- _Work to complete_
Reproduce the data in its entirety, exactly as written.

•••••

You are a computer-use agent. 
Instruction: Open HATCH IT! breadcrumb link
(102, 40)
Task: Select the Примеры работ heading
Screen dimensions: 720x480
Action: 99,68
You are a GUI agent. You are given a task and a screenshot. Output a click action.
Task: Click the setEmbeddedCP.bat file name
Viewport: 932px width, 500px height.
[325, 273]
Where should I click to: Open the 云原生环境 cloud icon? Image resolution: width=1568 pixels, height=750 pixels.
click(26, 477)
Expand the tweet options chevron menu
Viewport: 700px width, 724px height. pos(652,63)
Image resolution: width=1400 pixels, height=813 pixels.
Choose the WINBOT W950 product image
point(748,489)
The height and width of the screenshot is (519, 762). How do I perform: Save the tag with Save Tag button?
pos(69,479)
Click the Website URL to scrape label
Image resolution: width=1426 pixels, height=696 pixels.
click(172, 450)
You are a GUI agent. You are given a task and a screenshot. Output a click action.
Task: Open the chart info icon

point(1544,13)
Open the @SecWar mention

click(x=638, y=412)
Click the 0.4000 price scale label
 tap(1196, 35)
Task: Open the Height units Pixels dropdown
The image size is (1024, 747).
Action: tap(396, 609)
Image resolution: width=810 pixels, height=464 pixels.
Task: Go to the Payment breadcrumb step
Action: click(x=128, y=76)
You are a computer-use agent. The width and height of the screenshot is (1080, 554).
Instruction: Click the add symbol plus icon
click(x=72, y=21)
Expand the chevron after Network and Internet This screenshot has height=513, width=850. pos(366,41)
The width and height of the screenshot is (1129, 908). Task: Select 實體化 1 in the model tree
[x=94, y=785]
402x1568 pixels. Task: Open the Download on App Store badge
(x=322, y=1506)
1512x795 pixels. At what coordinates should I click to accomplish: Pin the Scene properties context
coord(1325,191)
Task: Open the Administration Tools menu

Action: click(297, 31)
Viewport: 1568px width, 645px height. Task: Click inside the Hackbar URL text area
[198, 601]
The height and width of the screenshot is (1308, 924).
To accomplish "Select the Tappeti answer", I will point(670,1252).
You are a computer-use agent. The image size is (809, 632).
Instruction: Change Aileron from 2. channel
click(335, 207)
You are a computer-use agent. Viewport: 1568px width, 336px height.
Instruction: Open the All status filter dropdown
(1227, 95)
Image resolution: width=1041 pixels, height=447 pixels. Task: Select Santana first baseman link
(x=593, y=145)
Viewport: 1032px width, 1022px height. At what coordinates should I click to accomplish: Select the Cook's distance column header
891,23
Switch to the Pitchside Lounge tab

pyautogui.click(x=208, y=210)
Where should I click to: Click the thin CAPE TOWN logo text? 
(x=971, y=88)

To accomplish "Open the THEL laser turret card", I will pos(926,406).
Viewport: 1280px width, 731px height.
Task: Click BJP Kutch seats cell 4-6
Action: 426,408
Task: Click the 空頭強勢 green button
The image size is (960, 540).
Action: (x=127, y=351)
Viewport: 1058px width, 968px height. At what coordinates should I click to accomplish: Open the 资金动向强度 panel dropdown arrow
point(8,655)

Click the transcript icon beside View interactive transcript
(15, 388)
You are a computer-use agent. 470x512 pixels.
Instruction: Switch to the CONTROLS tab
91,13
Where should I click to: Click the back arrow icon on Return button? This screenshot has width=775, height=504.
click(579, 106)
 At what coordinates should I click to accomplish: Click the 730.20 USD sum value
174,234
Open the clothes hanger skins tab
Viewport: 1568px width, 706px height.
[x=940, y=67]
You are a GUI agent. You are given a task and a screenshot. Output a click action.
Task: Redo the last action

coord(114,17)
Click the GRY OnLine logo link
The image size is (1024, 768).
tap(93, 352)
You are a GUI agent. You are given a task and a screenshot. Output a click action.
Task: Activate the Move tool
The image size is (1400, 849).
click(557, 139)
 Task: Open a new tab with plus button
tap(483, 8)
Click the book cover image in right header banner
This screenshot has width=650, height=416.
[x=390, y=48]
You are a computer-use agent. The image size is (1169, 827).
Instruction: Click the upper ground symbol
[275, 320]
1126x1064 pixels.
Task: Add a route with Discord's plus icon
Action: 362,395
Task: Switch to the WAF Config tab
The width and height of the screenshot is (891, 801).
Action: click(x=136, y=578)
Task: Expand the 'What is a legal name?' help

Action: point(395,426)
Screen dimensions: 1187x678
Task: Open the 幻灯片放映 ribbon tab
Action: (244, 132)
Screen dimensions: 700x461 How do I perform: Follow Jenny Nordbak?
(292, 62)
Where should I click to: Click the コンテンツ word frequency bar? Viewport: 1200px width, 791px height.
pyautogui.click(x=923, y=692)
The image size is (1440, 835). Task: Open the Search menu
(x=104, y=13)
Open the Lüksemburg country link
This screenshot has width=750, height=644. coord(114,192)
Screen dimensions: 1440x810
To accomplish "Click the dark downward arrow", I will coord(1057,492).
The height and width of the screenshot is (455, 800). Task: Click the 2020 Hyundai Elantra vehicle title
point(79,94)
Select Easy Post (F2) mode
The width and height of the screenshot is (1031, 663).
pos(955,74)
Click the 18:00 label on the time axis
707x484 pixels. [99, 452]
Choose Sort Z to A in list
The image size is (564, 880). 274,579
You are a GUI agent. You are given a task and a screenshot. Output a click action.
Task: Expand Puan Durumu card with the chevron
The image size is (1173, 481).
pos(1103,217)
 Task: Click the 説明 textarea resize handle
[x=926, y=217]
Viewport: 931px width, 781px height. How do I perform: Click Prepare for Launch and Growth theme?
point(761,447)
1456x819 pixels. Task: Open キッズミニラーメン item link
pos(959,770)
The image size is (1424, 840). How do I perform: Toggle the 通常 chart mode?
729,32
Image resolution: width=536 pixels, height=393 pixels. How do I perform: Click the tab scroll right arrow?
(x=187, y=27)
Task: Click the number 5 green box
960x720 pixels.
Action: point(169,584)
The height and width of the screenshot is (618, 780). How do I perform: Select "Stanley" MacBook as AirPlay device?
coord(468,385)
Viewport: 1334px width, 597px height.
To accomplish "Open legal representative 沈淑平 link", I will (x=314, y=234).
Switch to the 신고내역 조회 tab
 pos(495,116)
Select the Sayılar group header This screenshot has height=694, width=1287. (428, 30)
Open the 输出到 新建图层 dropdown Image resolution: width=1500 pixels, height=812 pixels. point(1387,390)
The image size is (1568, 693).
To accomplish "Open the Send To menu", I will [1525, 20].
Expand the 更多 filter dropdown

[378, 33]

•••••

- _Written solution_
You are a computer-use agent. 
Instruction: Open HATCH IT! breadcrumb link
(102, 40)
Task: Select the Примеры работ heading
Screen dimensions: 720x480
Action: 99,68
You are a GUI agent. You are given a task and a screenshot. Output a click action.
Task: Click the setEmbeddedCP.bat file name
Viewport: 932px width, 500px height.
[325, 273]
Where should I click to: Open the 云原生环境 cloud icon? Image resolution: width=1568 pixels, height=750 pixels.
click(26, 477)
Expand the tweet options chevron menu
Viewport: 700px width, 724px height. pos(652,63)
Image resolution: width=1400 pixels, height=813 pixels.
Choose the WINBOT W950 product image
point(748,489)
The height and width of the screenshot is (519, 762). How do I perform: Save the tag with Save Tag button?
pos(69,479)
Click the Website URL to scrape label
Image resolution: width=1426 pixels, height=696 pixels.
click(172, 450)
You are a GUI agent. You are given a task and a screenshot. Output a click action.
Task: Open the chart info icon

point(1544,13)
Open the @SecWar mention

click(x=638, y=412)
Click the 0.4000 price scale label
 tap(1196, 35)
Task: Open the Height units Pixels dropdown
The image size is (1024, 747).
Action: tap(396, 609)
Image resolution: width=810 pixels, height=464 pixels.
Task: Go to the Payment breadcrumb step
Action: click(x=128, y=76)
You are a computer-use agent. The width and height of the screenshot is (1080, 554).
Instruction: Click the add symbol plus icon
click(x=72, y=21)
Expand the chevron after Network and Internet This screenshot has height=513, width=850. pos(366,41)
The width and height of the screenshot is (1129, 908). Task: Select 實體化 1 in the model tree
[x=94, y=785]
402x1568 pixels. Task: Open the Download on App Store badge
(x=322, y=1506)
1512x795 pixels. At what coordinates should I click to accomplish: Pin the Scene properties context
coord(1325,191)
Task: Open the Administration Tools menu

Action: click(297, 31)
Viewport: 1568px width, 645px height. Task: Click inside the Hackbar URL text area
[198, 601]
The height and width of the screenshot is (1308, 924).
To accomplish "Select the Tappeti answer", I will point(670,1252).
You are a computer-use agent. The image size is (809, 632).
Instruction: Change Aileron from 2. channel
click(335, 207)
You are a computer-use agent. Viewport: 1568px width, 336px height.
Instruction: Open the All status filter dropdown
(1227, 95)
Image resolution: width=1041 pixels, height=447 pixels. Task: Select Santana first baseman link
(x=593, y=145)
Viewport: 1032px width, 1022px height. At what coordinates should I click to accomplish: Select the Cook's distance column header
891,23
Switch to the Pitchside Lounge tab

pyautogui.click(x=208, y=210)
Where should I click to: Click the thin CAPE TOWN logo text? 
(x=971, y=88)

To accomplish "Open the THEL laser turret card", I will pos(926,406).
Viewport: 1280px width, 731px height.
Task: Click BJP Kutch seats cell 4-6
Action: 426,408
Task: Click the 空頭強勢 green button
The image size is (960, 540).
Action: (x=127, y=351)
Viewport: 1058px width, 968px height. At what coordinates should I click to accomplish: Open the 资金动向强度 panel dropdown arrow
point(8,655)

Click the transcript icon beside View interactive transcript
(15, 388)
You are a computer-use agent. 470x512 pixels.
Instruction: Switch to the CONTROLS tab
91,13
Where should I click to: Click the back arrow icon on Return button? This screenshot has width=775, height=504.
click(579, 106)
 At what coordinates should I click to accomplish: Click the 730.20 USD sum value
174,234
Open the clothes hanger skins tab
Viewport: 1568px width, 706px height.
[x=940, y=67]
You are a GUI agent. You are given a task and a screenshot. Output a click action.
Task: Redo the last action

coord(114,17)
Click the GRY OnLine logo link
The image size is (1024, 768).
tap(93, 352)
You are a GUI agent. You are given a task and a screenshot. Output a click action.
Task: Activate the Move tool
The image size is (1400, 849).
click(557, 139)
 Task: Open a new tab with plus button
tap(483, 8)
Click the book cover image in right header banner
This screenshot has width=650, height=416.
[x=390, y=48]
You are a computer-use agent. The image size is (1169, 827).
Instruction: Click the upper ground symbol
[275, 320]
1126x1064 pixels.
Task: Add a route with Discord's plus icon
Action: 362,395
Task: Switch to the WAF Config tab
The width and height of the screenshot is (891, 801).
Action: click(x=136, y=578)
Task: Expand the 'What is a legal name?' help

Action: point(395,426)
Screen dimensions: 1187x678
Task: Open the 幻灯片放映 ribbon tab
Action: (244, 132)
Screen dimensions: 700x461 How do I perform: Follow Jenny Nordbak?
(292, 62)
Where should I click to: Click the コンテンツ word frequency bar? Viewport: 1200px width, 791px height.
pyautogui.click(x=923, y=692)
The image size is (1440, 835). Task: Open the Search menu
(x=104, y=13)
Open the Lüksemburg country link
This screenshot has width=750, height=644. coord(114,192)
Screen dimensions: 1440x810
To accomplish "Click the dark downward arrow", I will coord(1057,492).
The height and width of the screenshot is (455, 800). Task: Click the 2020 Hyundai Elantra vehicle title
point(79,94)
Select Easy Post (F2) mode
The width and height of the screenshot is (1031, 663).
pos(955,74)
Click the 18:00 label on the time axis
707x484 pixels. [99, 452]
Choose Sort Z to A in list
The image size is (564, 880). 274,579
You are a GUI agent. You are given a task and a screenshot. Output a click action.
Task: Expand Puan Durumu card with the chevron
The image size is (1173, 481).
pos(1103,217)
 Task: Click the 説明 textarea resize handle
[x=926, y=217]
Viewport: 931px width, 781px height. How do I perform: Click Prepare for Launch and Growth theme?
point(761,447)
1456x819 pixels. Task: Open キッズミニラーメン item link
pos(959,770)
The image size is (1424, 840). How do I perform: Toggle the 通常 chart mode?
729,32
Image resolution: width=536 pixels, height=393 pixels. How do I perform: Click the tab scroll right arrow?
(x=187, y=27)
Task: Click the number 5 green box
960x720 pixels.
Action: point(169,584)
The height and width of the screenshot is (618, 780). How do I perform: Select "Stanley" MacBook as AirPlay device?
coord(468,385)
Viewport: 1334px width, 597px height.
To accomplish "Open legal representative 沈淑平 link", I will (x=314, y=234).
Switch to the 신고내역 조회 tab
 pos(495,116)
Select the Sayılar group header This screenshot has height=694, width=1287. (428, 30)
Open the 输出到 新建图层 dropdown Image resolution: width=1500 pixels, height=812 pixels. point(1387,390)
The image size is (1568, 693).
To accomplish "Open the Send To menu", I will [1525, 20].
Expand the 更多 filter dropdown

[378, 33]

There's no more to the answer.